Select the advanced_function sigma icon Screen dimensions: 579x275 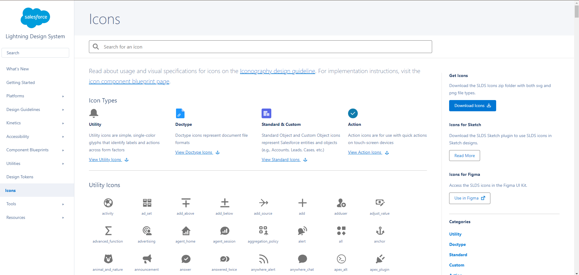[108, 231]
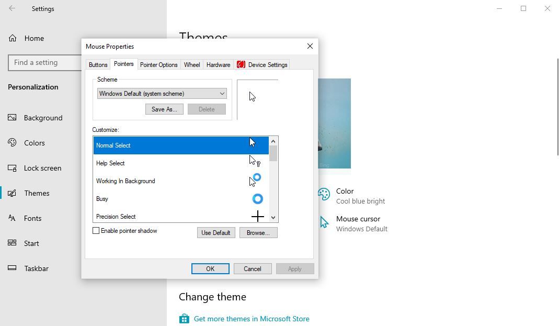Click the Save As button
This screenshot has width=559, height=326.
point(164,109)
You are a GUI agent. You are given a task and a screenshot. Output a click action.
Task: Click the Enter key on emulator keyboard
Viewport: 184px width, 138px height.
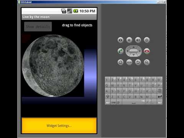coord(159,97)
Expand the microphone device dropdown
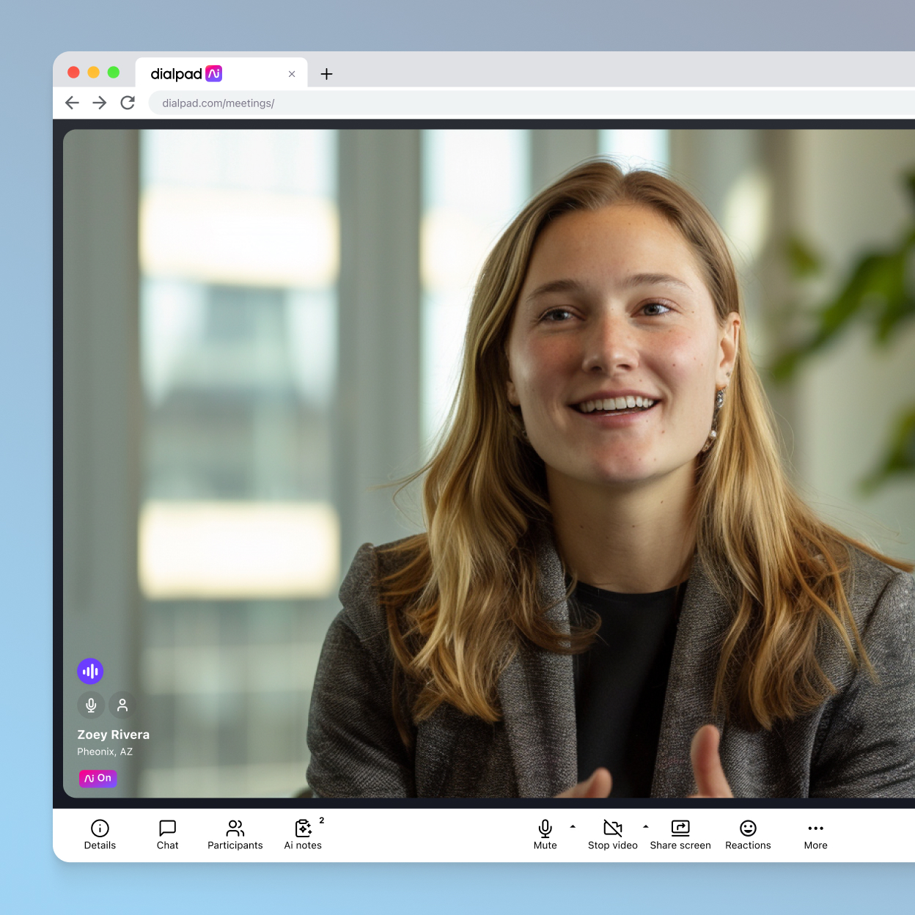 coord(572,827)
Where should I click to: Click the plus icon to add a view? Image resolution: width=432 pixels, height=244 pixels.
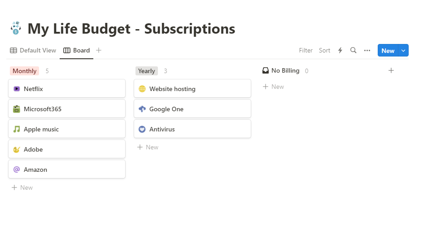point(99,50)
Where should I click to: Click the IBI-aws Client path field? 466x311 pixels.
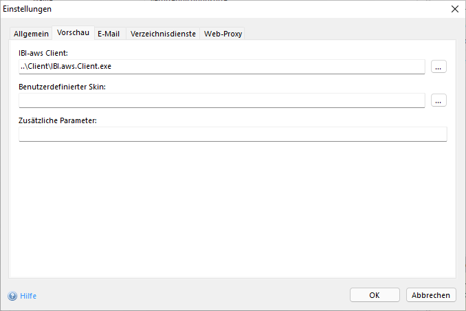(x=221, y=66)
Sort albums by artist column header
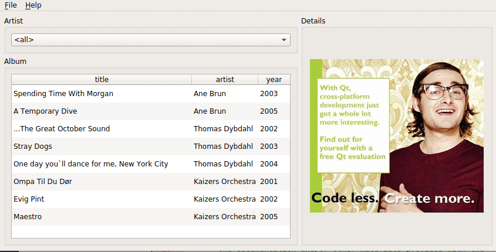The image size is (496, 252). (225, 80)
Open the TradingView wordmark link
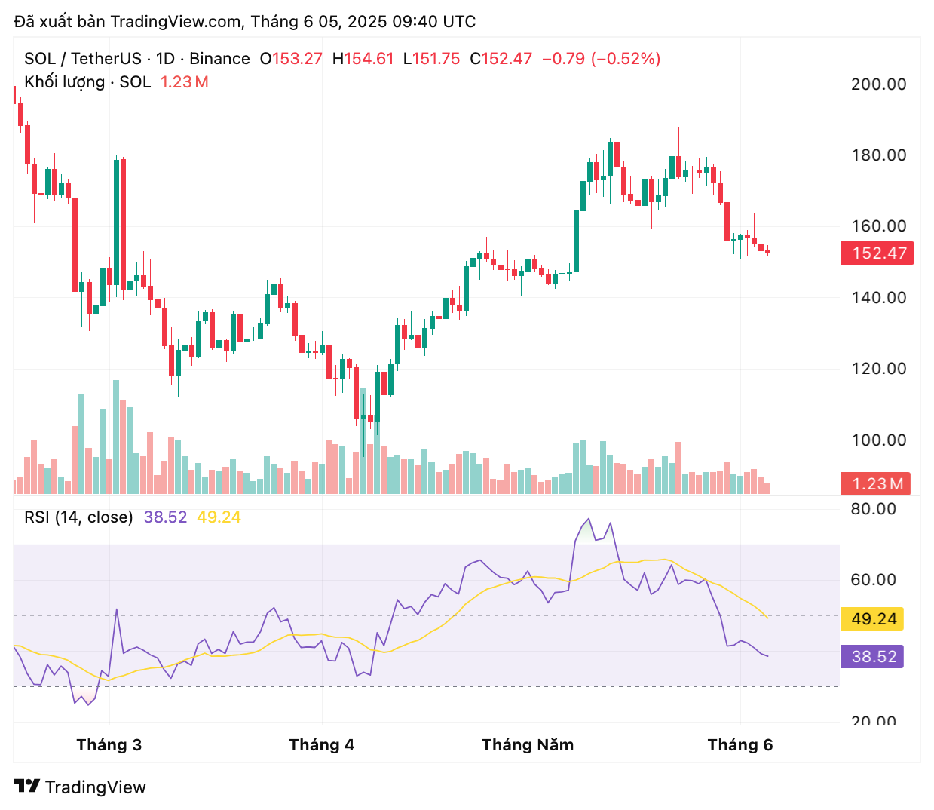 tap(95, 787)
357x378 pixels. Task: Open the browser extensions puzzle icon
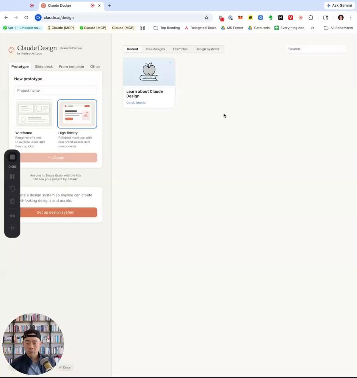[311, 18]
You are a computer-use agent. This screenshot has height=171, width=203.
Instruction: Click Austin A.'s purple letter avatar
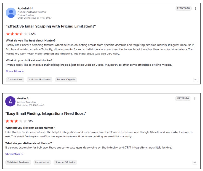pos(10,101)
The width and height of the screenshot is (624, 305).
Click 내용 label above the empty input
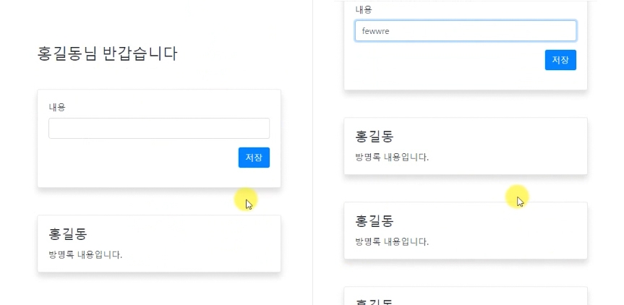(57, 107)
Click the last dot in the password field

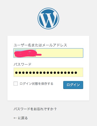(76, 73)
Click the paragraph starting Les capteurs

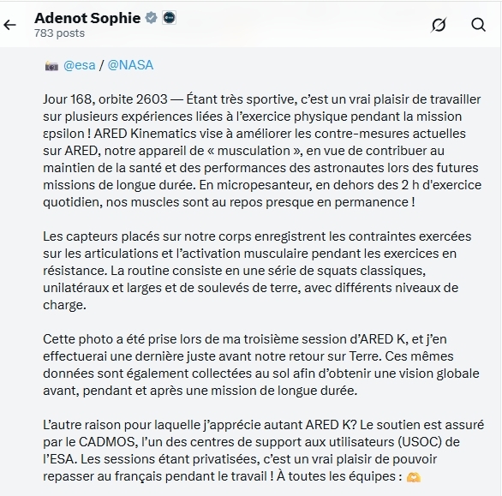pos(257,271)
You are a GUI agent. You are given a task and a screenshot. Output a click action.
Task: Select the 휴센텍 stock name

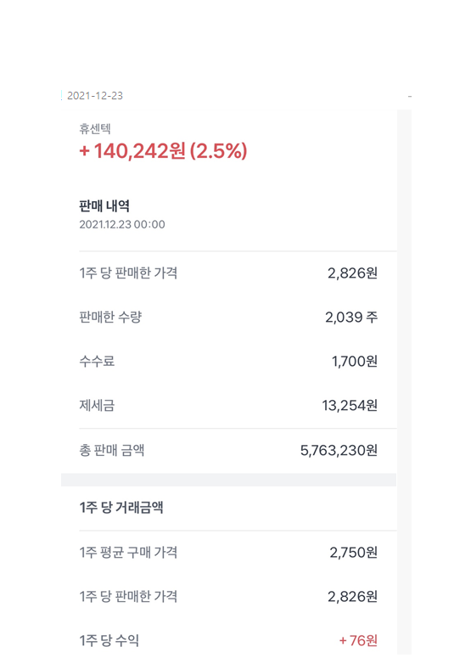95,128
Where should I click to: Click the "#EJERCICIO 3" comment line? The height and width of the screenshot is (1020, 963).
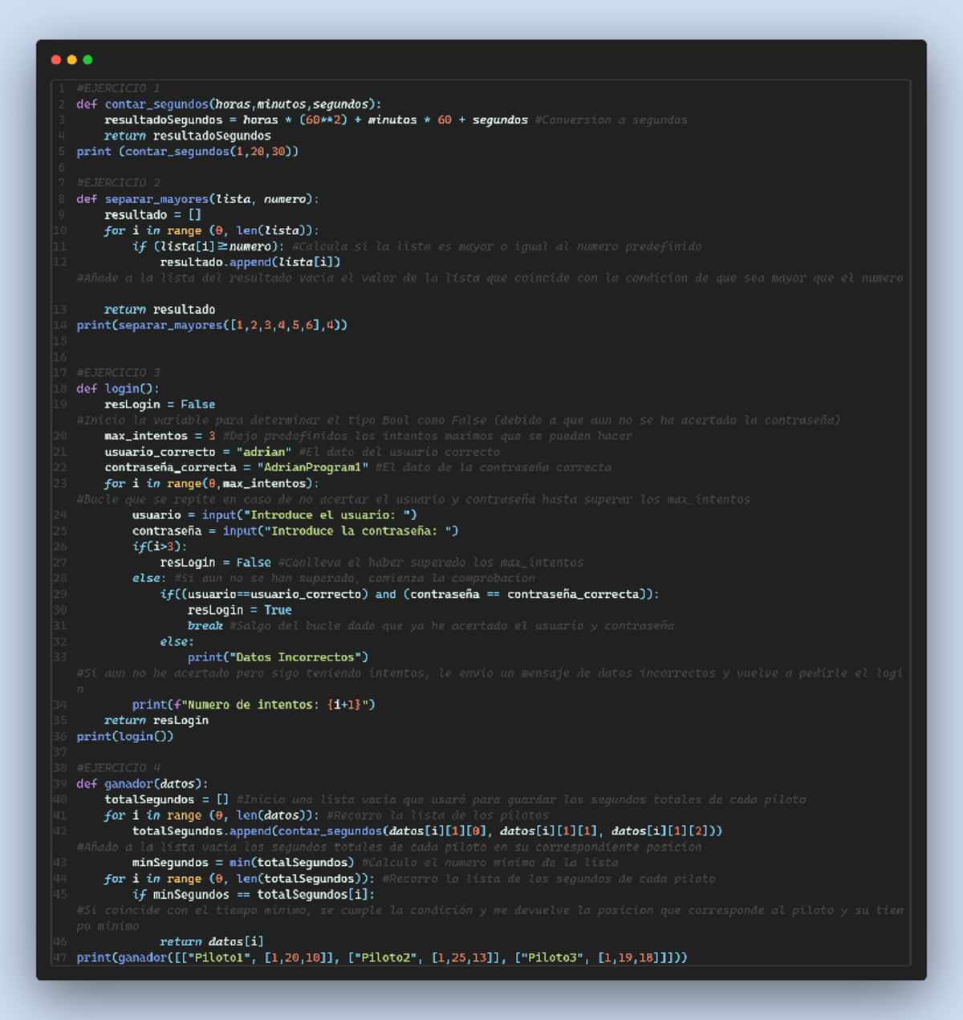(118, 372)
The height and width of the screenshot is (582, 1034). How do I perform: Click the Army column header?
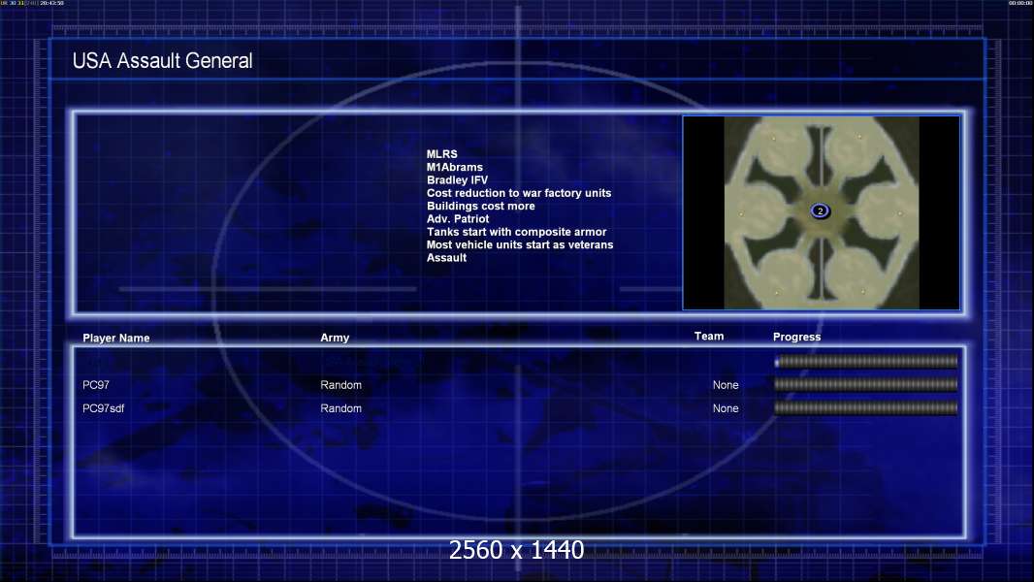[335, 338]
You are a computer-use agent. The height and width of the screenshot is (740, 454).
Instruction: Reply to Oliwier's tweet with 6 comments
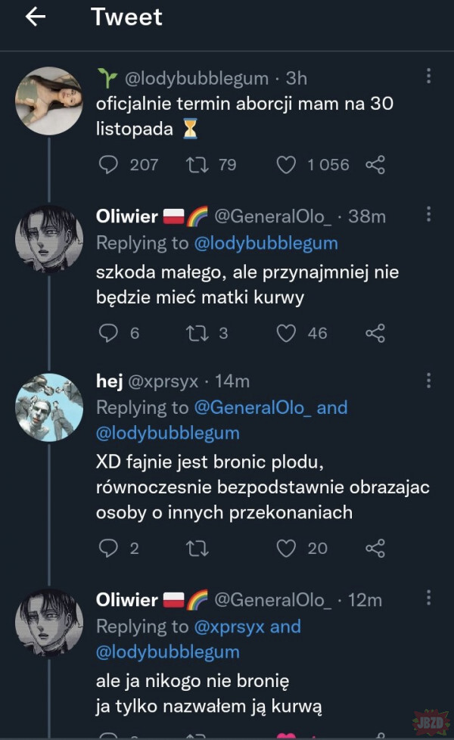[x=108, y=332]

*****

### About this exercise
Exactly the lines from the line that contains "Instruction: Reply to" through the last line above, and no other lines, must be output, with pictures excluded.

### Answer
Instruction: Reply to Oliwier's tweet with 6 comments
[x=108, y=332]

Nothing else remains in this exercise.